Applications mobiles : mises en demeure pour absence de consentement au traitement de données de géolocalisation à des fins de ciblage publicitaire

23 octobre 2018

La Présidente de la CNIL met en demeure la société SINGLESPOT de recueillir le consentement des personnes au traitement de leurs données de géolocalisation à des fins de ciblage publicitaire par le biais des applications mobiles.

La CNIL a contrôlé les traitements de données mis en œuvre par la société SINGLESPOT qui a recours à des technologies permettant de collecter des données personnelles via les smartphones, et de réaliser des campagnes publicitaires sur les mobiles.

Cette société a recours à des outils techniques dénommés « SDK ». Ces outils sont  intégrés dans le code d’applications mobiles de leurs partenaires. Ils lui permettent de collecter les données des utilisateurs des smartphones même lorsque ces applications ne sont pas en fonctionnement.
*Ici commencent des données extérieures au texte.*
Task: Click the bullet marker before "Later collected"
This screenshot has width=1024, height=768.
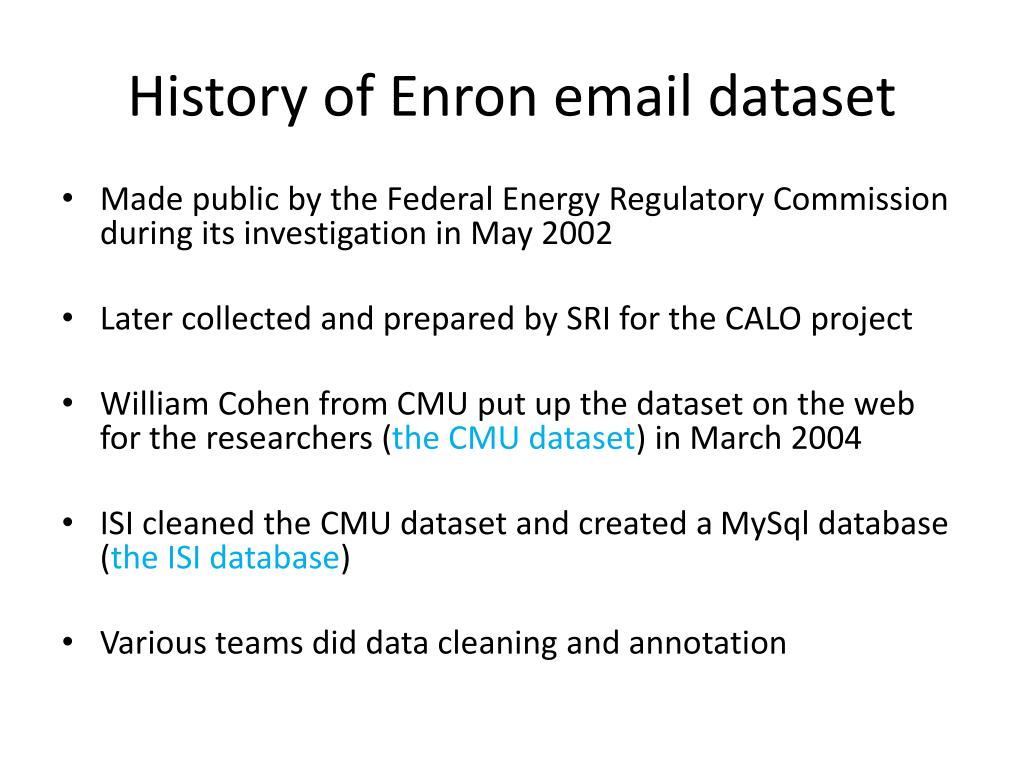Action: (x=68, y=318)
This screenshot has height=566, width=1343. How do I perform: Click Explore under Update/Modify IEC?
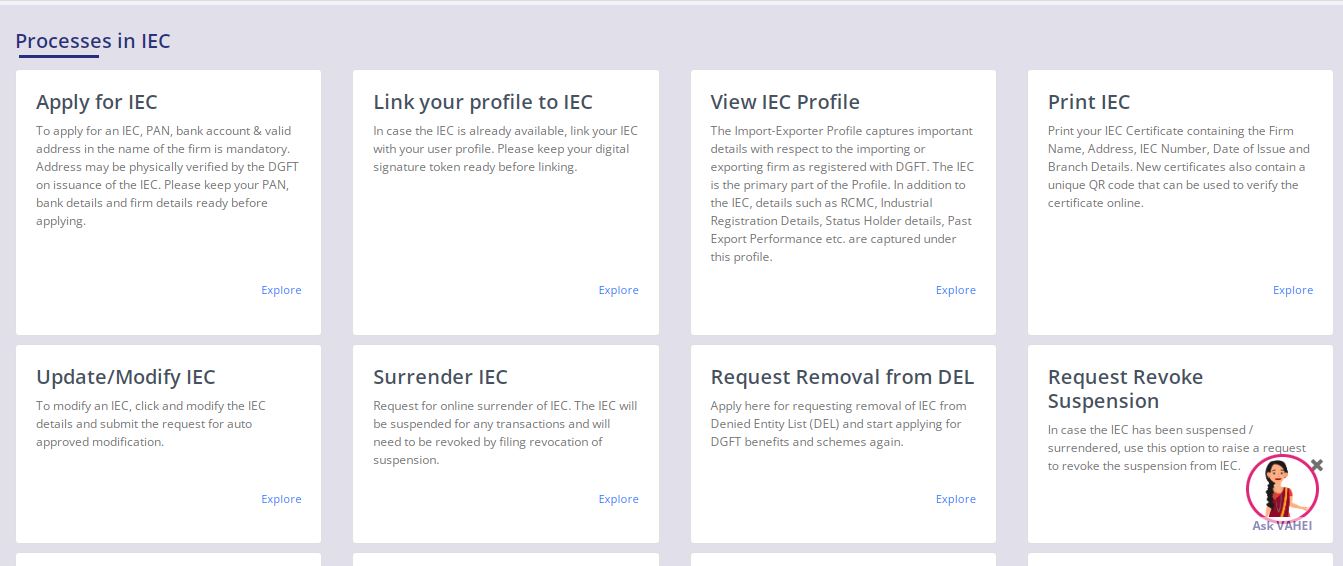281,499
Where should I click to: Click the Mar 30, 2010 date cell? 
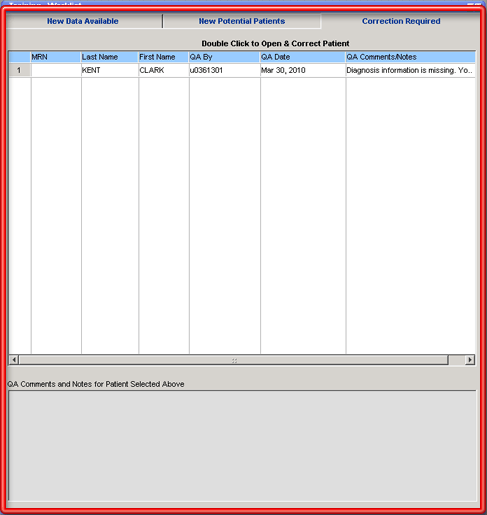[303, 70]
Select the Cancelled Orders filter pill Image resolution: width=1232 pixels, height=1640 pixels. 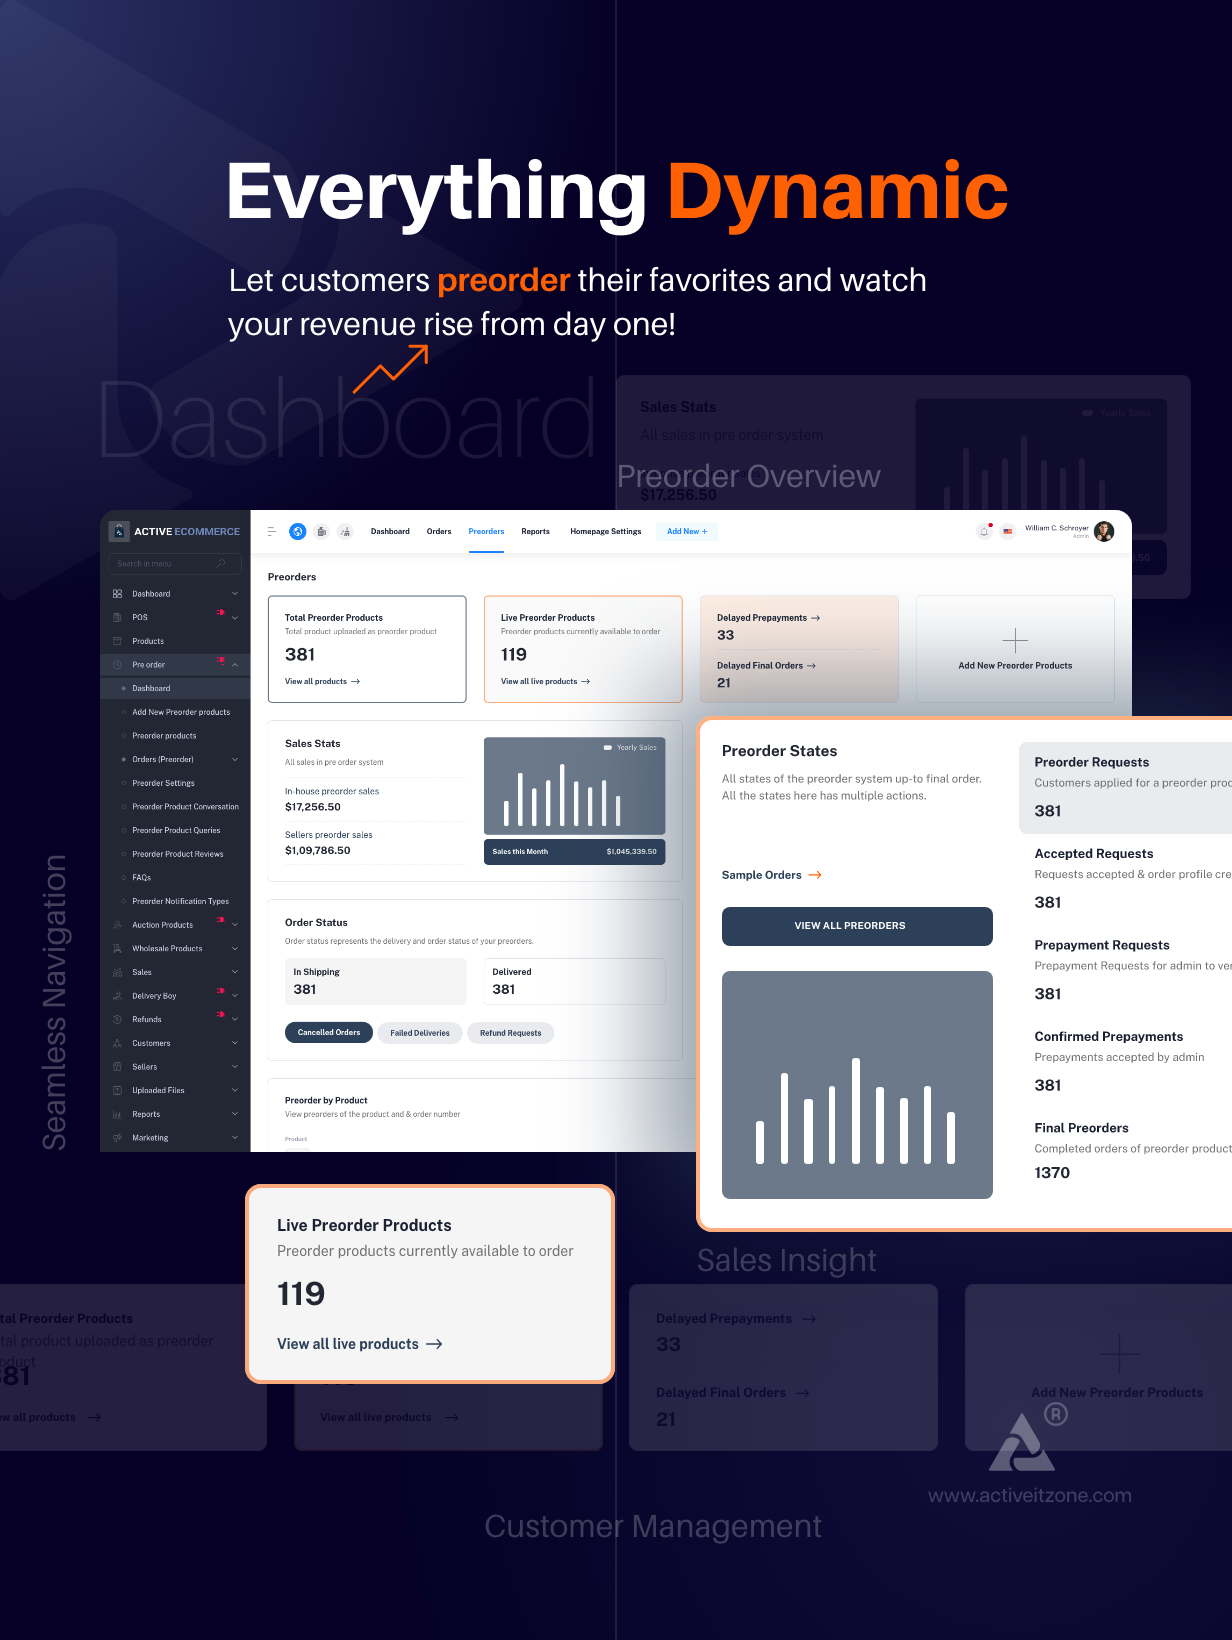pyautogui.click(x=328, y=1032)
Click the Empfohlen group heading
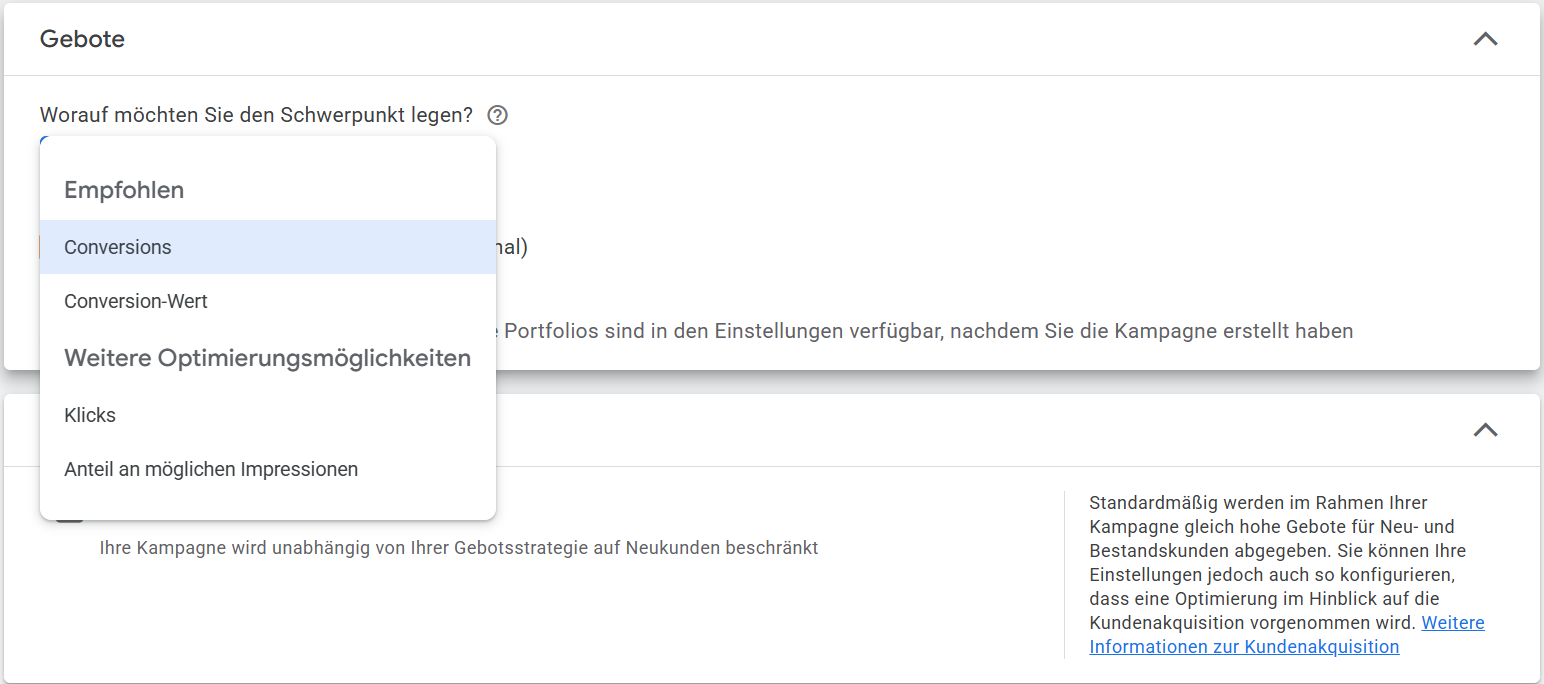Image resolution: width=1544 pixels, height=684 pixels. (x=124, y=190)
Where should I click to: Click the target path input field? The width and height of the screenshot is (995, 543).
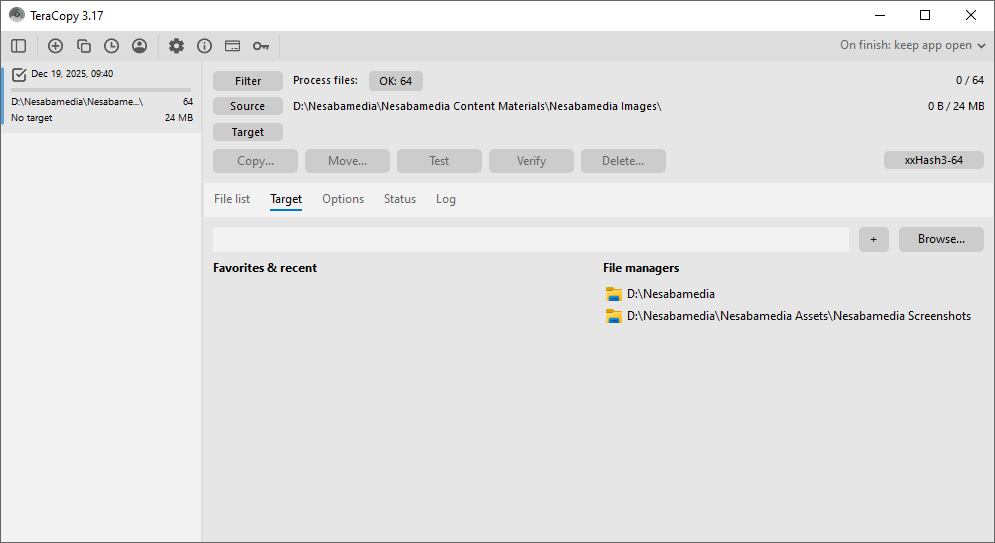tap(530, 239)
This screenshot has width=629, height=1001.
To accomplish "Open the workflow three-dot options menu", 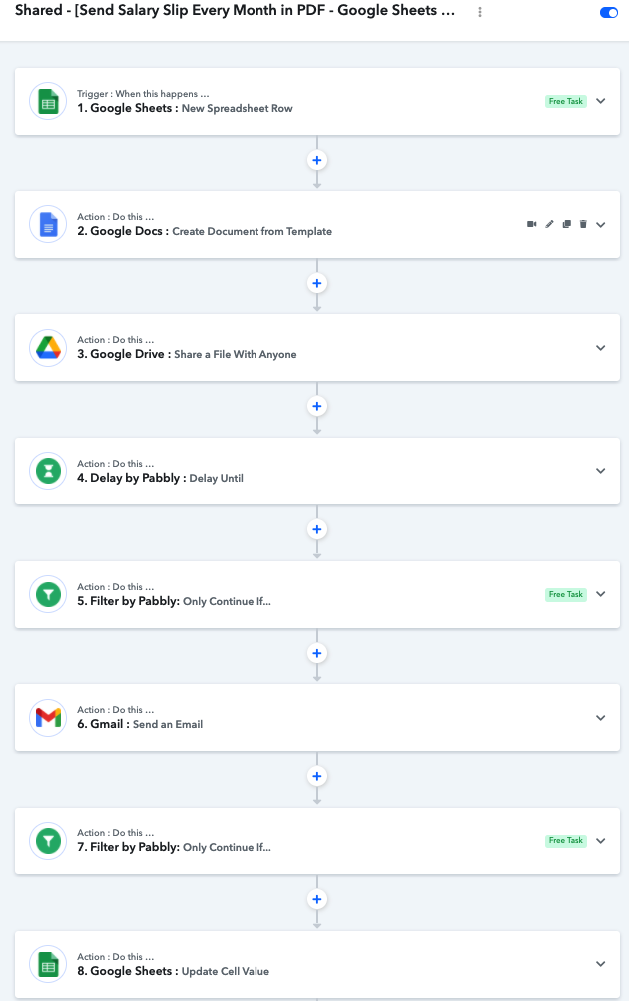I will (x=480, y=12).
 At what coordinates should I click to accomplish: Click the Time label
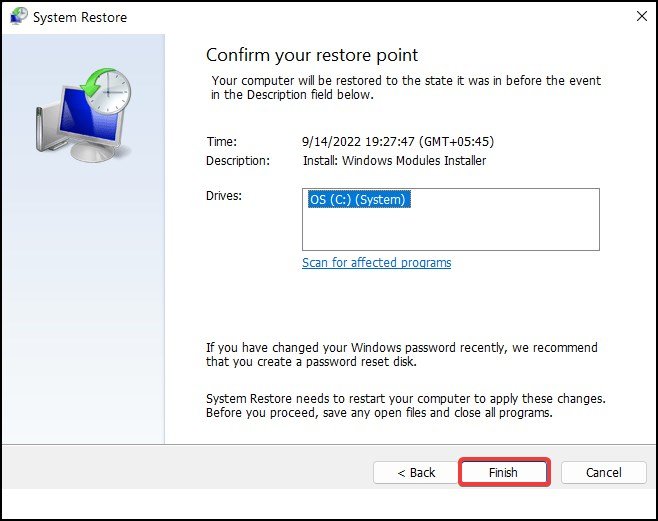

Ce « SDK » permet de collecter l’identifiant publicitaire des smartphones et les données de géolocalisation des personnes, soit à des périodes de temps fixe (toutes les cinq minutes), soit selon la distance parcourue (tous les deux cents mètres). Ces données sont ensuite croisées avec des points d’intérêts déterminés par les partenaires (enseignes de magasins) afin d’afficher de la publicité ciblée sur les smartphones des personnes à partir des lieux qu’elles ont visités.

Un manquement à l’obligation de recueil du consentement sur les données provenant des SDK

La société SINGLESPOT indique traiter ces données avec le consentement des personnes concernées.

Toutefois, les vérifications de la CNIL ont permis de constater que le consentement n’est pas valablement recueilli.

Tout d’abord, les personnes ne sont pas systématiquement informées, lors du téléchargement des applications mobiles, qu’un « SDK » collecte leurs données de localisation. Il ressort des contrôles effectués qu’au moment de l’installation de l’application, l’utilisateur n’est informé ni de la finalité de ciblage publicitaire du traitement mis en œuvre, ni de l’identité du responsable de ce traitement. En outre, l’information fournie aux personnes dans les conditions générales d’utilisation des applications intervient après la collecte et le traitement des données, alors que le consentement suppose une information préalable.

Il n’est par ailleurs pas toujours possible, pour l’utilisateur, de télécharger l’application mobile sans activer le « SDK ». Lorsque les deux sont indissociables, l’utilisation des applications a pour conséquence automatique la transmission de données à la société SINGLESPOT.

Enfin, la CNIL a constaté que, pour certaines applications, le consentement recueilli par le système d’exploitation du téléphone ne distingue pas l’utilisation des données de géolocalisation pour les fonctionnalités de l’application et pour l’affichage publicitaire.

La société a récemment proposé la mise en place d’un système de recueil du consentement renforçant l’information de l’utilisateur. Néanmoins, la CNIL observe que ce système n’est pas systématiquement implanté dans les applications et qu’il n’est toujours pas satisfaisant notamment car la collecte des données de géolocalisation à des fins de ciblage ne peut pas être clairement refusée.

En conséquence, les données sont toujours traitées sans le consentement des utilisateurs.

Un manquement à l’obligation de définition d’une durée de conservation des données et d’en assurer la sécurité et la confidentialité

La CNIL a constaté que la société SINGLESPOT n’avait pas défini de durée de conservation et assuré la sécurité et la confidentialité des données.

Au regard des manquements constatés, la Présidente de la CNIL a décidé de mettre en demeure la société SINGLESPOT de se conformer à la loi « Informatique et Libertés » dans un délai de trois mois.

Au regard de la nature des manquements, du nombre de personnes concernées par ces traitements et de la nécessité de sensibiliser les professionnels du secteur sur les enjeux liés au recours à ce type de technologie, la CNIL a décidé de rendre publique ces mises en demeure. Comme elle l’avait précédemment annoncé, la CNIL porte une attention particulière aux différents intervenants de la chaine d’acteurs dans laquelle intervient l’utilisation du SDK.

Aujourd’hui, il appartient à la société concernée par la mise en demeure de recueillir le consentement des utilisateurs dans les conditions prévues par la loi, de définir une durée de conservation adéquate, et d’assurer la sécurité des données pour que leur activité soit pleinement conforme aux textes. Aucune suite ne sera donnée à ces procédures si la société se met en conformité. La clôture de la procédure fera alors l'objet d'une publicité.

Si la société ne se conforme pas à ces mises en demeure dans le délai imparti, la Présidente saisira la formation restreinte de la CNIL, qui pourra prononcer une sanction.